Many churches are doing the same, convinced they are best equipped to reach only people like them. But thankfully, the next verse declares, “Some of them, however, … began to speak to Greeks also, telling them the good news about the Lord Jesus” (Acts 11:20). Inside the context of the persecuted church, the idea of the invisible church is theologically compelling. In every other context, it is an offense. Change begins with taking notice of the world directly in front of you and seeing people as Christ saw them. Here are three effective ways to shift your atmosphere at the local level.

1. It begins with celebration, not toleration. Most people can immediately tell when we are tolerating them. Heartfelt enthusiasm for people and their stories goes a long way when it comes to modeling the love of Jesus. Discrimination is denying someone the right to have. Segregation is denying someone the right to belong. Jesus didn’t die so we could have things; He died so we could belong. Communicating that sense of belonging is the responsibility of pastors and the church.

2. Make it happen in a house. Until we begin breaking bread with people who are different from us in our homes, we will not have reconciliatory breakthrough. Your home is your sanctuary far more than your church. Having someone in your home is worth more than a hundred meals at a restaurant.

3. Say, “Help me understand.” Passion flows like gravity. People in our churches feel dismissed from the journey when they see their own leader lacking a personal passion for reconciliation. We each need solid and safe relationships where we can ask someone from a different background to help us understand. The problem with the church is that everybody is an expert and no one is a learner. But three simple words can change our lives and communities: “Help me understand.”

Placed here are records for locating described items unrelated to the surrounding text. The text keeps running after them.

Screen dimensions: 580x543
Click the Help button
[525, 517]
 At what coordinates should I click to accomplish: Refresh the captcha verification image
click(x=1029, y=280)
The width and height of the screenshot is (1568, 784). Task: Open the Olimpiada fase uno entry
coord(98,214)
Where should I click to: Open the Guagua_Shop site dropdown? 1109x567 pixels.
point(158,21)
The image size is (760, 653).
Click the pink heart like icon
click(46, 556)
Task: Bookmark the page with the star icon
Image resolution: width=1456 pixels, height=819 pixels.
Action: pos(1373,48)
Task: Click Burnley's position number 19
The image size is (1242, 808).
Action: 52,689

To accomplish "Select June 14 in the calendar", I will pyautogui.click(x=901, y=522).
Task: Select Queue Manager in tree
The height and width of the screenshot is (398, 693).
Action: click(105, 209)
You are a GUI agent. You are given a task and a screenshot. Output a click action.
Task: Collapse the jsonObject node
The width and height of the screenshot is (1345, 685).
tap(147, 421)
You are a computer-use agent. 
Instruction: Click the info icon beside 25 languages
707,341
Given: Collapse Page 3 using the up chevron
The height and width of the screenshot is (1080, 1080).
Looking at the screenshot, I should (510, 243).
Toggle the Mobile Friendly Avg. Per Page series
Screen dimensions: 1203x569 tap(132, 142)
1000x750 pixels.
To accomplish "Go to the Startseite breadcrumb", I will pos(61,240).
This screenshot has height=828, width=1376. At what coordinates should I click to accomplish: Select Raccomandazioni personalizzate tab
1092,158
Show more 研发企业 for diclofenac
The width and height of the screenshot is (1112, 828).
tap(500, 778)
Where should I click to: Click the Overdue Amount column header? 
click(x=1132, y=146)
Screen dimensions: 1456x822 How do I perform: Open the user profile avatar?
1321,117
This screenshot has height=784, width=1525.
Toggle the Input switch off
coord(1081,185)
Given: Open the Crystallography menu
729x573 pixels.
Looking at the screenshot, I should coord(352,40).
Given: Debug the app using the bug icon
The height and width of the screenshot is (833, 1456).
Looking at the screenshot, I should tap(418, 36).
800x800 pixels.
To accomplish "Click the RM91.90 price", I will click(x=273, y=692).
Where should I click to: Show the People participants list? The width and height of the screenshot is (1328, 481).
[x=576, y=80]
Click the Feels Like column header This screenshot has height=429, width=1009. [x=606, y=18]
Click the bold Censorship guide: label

America is a broken nation. That brokenness is low hanging fruit spiritually. The hope for a sweeping infusion of Christ is everywhere. The sea change in our nation is not political, but prophetic. Nothing has caught the Holy Spirit off guard. Nations gathered at the doorstep of the Upper Room during the Feast of Pentecost by God’s grand design. Once again the church is poised. The world is poised. May God grant by His Spirit a visitation between us once more.